— SOURCE RECORDS —
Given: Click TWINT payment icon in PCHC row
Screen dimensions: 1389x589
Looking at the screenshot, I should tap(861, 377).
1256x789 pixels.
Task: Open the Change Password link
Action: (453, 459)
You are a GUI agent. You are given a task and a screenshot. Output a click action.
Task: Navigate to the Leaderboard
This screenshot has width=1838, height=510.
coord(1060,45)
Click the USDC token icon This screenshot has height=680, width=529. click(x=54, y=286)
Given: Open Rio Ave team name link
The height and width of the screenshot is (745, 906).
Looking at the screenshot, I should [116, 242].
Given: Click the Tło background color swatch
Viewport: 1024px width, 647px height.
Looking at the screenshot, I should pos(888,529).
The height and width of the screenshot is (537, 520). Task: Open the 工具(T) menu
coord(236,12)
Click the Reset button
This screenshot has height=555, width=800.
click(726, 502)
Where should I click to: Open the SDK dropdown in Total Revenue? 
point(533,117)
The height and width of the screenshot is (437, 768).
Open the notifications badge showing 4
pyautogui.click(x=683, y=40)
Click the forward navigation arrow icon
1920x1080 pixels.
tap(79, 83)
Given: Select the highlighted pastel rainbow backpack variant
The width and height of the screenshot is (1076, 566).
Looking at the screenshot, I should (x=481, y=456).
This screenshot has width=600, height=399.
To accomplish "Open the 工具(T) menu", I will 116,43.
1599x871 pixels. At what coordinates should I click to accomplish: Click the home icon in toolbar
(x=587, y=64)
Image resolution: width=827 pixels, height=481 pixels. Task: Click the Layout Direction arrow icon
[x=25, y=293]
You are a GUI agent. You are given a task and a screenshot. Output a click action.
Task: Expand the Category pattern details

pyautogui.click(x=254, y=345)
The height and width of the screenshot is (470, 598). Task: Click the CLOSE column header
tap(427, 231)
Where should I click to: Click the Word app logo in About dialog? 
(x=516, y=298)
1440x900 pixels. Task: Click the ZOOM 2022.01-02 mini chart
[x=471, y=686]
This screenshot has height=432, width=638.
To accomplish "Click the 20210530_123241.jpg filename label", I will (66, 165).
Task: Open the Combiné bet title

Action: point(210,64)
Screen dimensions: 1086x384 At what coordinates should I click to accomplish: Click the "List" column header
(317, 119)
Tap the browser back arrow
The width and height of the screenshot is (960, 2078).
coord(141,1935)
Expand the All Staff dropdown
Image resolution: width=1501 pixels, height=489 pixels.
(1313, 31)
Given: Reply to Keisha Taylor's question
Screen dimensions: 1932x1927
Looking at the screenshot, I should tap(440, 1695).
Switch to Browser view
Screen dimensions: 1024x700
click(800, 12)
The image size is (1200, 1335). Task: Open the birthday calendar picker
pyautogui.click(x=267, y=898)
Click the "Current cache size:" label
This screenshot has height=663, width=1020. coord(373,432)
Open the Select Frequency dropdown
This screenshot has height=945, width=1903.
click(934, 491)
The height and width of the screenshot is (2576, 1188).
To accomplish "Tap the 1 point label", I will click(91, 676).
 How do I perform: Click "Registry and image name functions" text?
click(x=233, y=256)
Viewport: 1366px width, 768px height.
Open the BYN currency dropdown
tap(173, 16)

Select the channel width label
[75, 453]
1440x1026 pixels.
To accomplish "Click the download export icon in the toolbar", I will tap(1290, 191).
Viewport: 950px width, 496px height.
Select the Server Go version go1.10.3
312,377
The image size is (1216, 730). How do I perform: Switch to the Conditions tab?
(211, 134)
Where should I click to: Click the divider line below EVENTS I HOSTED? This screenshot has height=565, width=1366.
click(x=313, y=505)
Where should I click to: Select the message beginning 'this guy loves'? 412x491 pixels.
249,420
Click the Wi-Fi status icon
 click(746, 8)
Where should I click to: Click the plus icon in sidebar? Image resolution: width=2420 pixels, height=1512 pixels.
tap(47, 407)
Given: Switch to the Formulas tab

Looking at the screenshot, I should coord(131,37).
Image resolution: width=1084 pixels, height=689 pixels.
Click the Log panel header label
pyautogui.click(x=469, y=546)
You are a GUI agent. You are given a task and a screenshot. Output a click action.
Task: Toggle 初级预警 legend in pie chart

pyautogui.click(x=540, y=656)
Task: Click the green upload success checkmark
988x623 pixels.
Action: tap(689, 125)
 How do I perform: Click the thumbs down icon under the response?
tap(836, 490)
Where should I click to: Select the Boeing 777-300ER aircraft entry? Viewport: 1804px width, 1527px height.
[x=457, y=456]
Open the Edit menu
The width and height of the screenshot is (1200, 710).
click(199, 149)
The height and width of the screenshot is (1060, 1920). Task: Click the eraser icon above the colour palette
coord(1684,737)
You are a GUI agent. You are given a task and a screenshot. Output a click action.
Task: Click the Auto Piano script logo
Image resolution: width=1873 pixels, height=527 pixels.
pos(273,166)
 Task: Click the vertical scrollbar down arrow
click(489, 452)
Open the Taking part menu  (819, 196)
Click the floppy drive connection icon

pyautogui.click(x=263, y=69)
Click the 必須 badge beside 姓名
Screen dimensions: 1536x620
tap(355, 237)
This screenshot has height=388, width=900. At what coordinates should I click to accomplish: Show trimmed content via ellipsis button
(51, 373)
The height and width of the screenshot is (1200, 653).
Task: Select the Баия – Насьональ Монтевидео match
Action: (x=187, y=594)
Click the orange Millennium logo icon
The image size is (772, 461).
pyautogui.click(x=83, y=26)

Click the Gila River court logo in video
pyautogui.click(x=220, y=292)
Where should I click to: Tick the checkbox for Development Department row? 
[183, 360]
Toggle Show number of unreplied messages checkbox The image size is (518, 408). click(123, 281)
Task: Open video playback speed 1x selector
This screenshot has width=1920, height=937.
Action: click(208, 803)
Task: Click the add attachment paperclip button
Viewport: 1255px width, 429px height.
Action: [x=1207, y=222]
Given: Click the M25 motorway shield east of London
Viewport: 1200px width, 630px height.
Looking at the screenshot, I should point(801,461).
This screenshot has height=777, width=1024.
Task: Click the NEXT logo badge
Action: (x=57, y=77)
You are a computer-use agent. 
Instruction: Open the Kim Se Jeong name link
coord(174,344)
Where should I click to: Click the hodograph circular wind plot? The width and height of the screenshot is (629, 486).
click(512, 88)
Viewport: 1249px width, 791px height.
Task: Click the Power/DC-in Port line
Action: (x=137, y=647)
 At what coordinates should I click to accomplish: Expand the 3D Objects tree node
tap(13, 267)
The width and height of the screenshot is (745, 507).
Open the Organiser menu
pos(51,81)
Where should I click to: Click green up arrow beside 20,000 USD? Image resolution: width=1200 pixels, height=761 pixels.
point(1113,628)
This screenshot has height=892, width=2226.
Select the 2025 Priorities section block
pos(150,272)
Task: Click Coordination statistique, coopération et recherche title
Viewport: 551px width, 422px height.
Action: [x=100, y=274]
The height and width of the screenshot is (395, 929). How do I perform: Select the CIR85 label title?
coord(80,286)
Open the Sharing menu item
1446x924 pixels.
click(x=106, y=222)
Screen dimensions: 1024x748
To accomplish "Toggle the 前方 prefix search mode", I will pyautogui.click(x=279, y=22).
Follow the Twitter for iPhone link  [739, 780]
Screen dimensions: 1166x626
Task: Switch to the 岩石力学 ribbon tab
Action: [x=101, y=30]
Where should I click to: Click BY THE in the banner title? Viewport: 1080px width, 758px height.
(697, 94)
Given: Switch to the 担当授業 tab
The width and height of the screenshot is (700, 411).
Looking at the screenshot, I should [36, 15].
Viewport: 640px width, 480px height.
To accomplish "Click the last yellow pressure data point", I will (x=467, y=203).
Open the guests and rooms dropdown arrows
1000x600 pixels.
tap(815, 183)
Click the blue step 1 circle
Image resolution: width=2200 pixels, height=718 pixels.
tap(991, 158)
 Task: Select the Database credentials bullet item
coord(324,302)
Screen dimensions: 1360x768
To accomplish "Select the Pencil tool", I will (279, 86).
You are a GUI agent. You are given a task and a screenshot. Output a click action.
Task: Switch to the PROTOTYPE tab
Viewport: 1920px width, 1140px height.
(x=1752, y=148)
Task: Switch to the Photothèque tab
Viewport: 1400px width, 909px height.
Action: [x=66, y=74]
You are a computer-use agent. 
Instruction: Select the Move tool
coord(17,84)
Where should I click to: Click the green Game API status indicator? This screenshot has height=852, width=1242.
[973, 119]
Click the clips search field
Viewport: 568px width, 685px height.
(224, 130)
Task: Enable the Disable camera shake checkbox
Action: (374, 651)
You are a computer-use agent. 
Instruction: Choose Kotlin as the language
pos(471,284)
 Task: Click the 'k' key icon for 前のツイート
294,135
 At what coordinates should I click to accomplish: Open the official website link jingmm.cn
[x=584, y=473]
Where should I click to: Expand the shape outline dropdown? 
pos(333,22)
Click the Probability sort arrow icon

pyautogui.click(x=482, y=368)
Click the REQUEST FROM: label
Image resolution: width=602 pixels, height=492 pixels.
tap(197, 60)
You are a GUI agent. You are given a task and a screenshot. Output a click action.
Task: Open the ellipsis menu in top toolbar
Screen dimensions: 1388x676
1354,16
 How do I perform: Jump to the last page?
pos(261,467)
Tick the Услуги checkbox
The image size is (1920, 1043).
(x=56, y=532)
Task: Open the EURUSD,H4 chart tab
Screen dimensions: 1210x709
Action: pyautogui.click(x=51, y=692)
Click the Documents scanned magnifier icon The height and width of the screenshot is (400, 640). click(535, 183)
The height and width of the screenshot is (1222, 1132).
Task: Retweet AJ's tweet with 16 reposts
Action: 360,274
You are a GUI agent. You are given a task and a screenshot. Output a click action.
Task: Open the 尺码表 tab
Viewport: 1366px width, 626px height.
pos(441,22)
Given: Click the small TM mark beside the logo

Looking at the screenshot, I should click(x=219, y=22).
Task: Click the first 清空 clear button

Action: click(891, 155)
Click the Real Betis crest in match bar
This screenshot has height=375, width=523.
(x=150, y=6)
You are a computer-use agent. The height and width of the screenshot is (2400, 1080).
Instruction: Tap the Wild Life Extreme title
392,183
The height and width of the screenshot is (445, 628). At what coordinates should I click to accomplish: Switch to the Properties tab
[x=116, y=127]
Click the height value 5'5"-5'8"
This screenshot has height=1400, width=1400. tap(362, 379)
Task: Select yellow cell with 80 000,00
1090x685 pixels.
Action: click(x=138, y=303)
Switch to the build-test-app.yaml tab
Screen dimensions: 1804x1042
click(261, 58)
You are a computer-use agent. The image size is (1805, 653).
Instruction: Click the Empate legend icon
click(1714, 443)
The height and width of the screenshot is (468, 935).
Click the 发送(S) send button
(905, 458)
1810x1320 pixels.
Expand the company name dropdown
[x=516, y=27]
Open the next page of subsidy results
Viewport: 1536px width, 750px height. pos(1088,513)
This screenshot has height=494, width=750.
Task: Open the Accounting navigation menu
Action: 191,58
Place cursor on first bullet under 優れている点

— TASK DESCRIPTION —
Working from the material above, restate word for word the lines between the line with "1440x900 pixels. Task: Click" and the line with "1440x1026 pixels.", both included, and only those.

— WRITTEN ANSWER —
1440x900 pixels. Task: Click the ZOOM 2022.01-02 mini chart
[x=471, y=686]
This screenshot has height=432, width=638.
To accomplish "Click the 20210530_123241.jpg filename label", I will (66, 165).
Task: Open the Combiné bet title

Action: point(210,64)
Screen dimensions: 1086x384 At what coordinates should I click to accomplish: Click the "List" column header
(317, 119)
Tap the browser back arrow
The width and height of the screenshot is (960, 2078).
coord(141,1935)
Expand the All Staff dropdown
Image resolution: width=1501 pixels, height=489 pixels.
(1313, 31)
Given: Reply to Keisha Taylor's question
Screen dimensions: 1932x1927
Looking at the screenshot, I should tap(440, 1695).
Switch to Browser view
Screen dimensions: 1024x700
click(800, 12)
The image size is (1200, 1335). Task: Open the birthday calendar picker
pyautogui.click(x=267, y=898)
Click the "Current cache size:" label
This screenshot has height=663, width=1020. coord(373,432)
Open the Select Frequency dropdown
This screenshot has height=945, width=1903.
click(934, 491)
The height and width of the screenshot is (2576, 1188).
To accomplish "Tap the 1 point label", I will click(91, 676).
 How do I perform: Click "Registry and image name functions" text?
click(x=233, y=256)
Viewport: 1366px width, 768px height.
Open the BYN currency dropdown
tap(173, 16)

Select the channel width label
[75, 453]
1440x1026 pixels.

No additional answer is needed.